Night vision devices have primarily been used by the military, hunting enthusiasts willing to lug around versatile binoculars, or photographers happy to carry heavy lenses. This is due to the weight and bulk of the technology. The average person doesn’t go running at night with an extra kilo strapped to their forehead.
Miniaturization of night vision could therefore lead to widespread adoption. Creating night vision filters that weigh less than a gram and can be placed like a film over a traditional pair of glasses opens up new everyday applications.
Consumer night vision goggles that allow the user to see the visible and infrared spectrum at the same time could enable safer driving in the dark, safer nighttime walks, and fewer problems working in low light conditions. brightness which currently require bulky and often uncomfortable headlamps.
In research published in Advanced materialsTMOS researchers from the Australian National University demonstrate improved infrared vision nonlinear upscaling technology using a nonlocal lithium niobate metasurface.
Traditional night vision technology, particularly image intensifiers, requires infrared photons to pass through a lens, encounter a photocathode that turns those photons into electrons, and then pass through a microchannel plate to increase the number of electrons generated. These electrons pass through a phosphor screen to be converted back into photons, producing an intensified visible image that can be seen by the eye.
Unlike thermal imaging systems, which operate at much longer wavelengths and often require cryogenic cooling to avoid thermal noise, image intensifiers used in night vision devices generally do not require such cooling . However, a high-quality night vision system, like the one described above, is heavy and bulky. Additionally, these systems often block visible light.
Metasurface-based upscaling technology requires fewer elements, significantly reducing its footprint. Photons pass through a single resonant metasurface where they are mixed with a pump beam. The resonant metasurface enhances the energy of photons, pulling them into the visible light spectrum – no electron conversion is necessary. It also operates at room temperature, eliminating the need for bulky and heavy cooling systems.
Additionally, traditional infrared and visible imaging systems cannot produce identical images because they capture images of each spectrum side by side. Using upscaling technology, imaging systems can capture both the visible and non-visible in a single image.
The work is an improvement over the researchers’ original technology, which featured a gallium arsenide metasurface. Their new metasurface is made of lithium niobate, completely transparent in the visible region, which makes it much more effective.

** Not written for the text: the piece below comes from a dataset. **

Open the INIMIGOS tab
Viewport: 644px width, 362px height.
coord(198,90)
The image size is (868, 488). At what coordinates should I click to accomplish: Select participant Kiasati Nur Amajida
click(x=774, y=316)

In addition, the photon beam is distributed over a wider area, limiting the angular loss of data.
Lead author Laura Valencia Molina says: “People have said that high conversion from infrared to visible is impossible due to the amount of information not collected due to the angular loss inherent in nonlocal metasurfaces. . We have overcome these limitations and experimentally demonstrate high-efficiency image upconversion.
Author Rocio Camacho Morales says, “This is the first demonstration of high-resolution upconversion imaging from 1,550 nm infrared to 550 nm visible light in a nonlocal metasurface. We choose these wavelengths because 1550 nm, an infrared light, is commonly used. for telecommunications, and 550 nm is visible light to which human eyes are very sensitive.

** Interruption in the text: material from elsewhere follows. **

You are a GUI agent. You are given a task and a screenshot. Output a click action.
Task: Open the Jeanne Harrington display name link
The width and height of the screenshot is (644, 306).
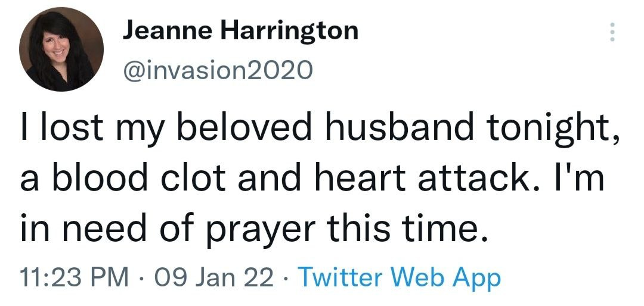(x=240, y=30)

“Future research will include expanding the range of wavelengths to which the device is sensitive, with the aim of achieving broadband IR imaging, as well as exploring image processing, including edge detection.”
Chief investigator Dragomir Neshev says: “These results promise significant opportunities for the surveillance, autonomous navigation and biological imaging sectors, among others. The decreased weight and power requirements of night vision technology is an example of how meta-optics and TMOS work are crucial for Industry 4.0 and the future extreme miniaturization of technology. »
More information:
Laura Valencia Molina et al, Nonlinear upscaling-enhanced infrared vision in nonlocal metasurfaces, Advanced materials (2024). DOI: 10.1002/adma.202402777
Provided by the ARC Center of Excellence for Transformative Meta-Optical Systems (TMOS)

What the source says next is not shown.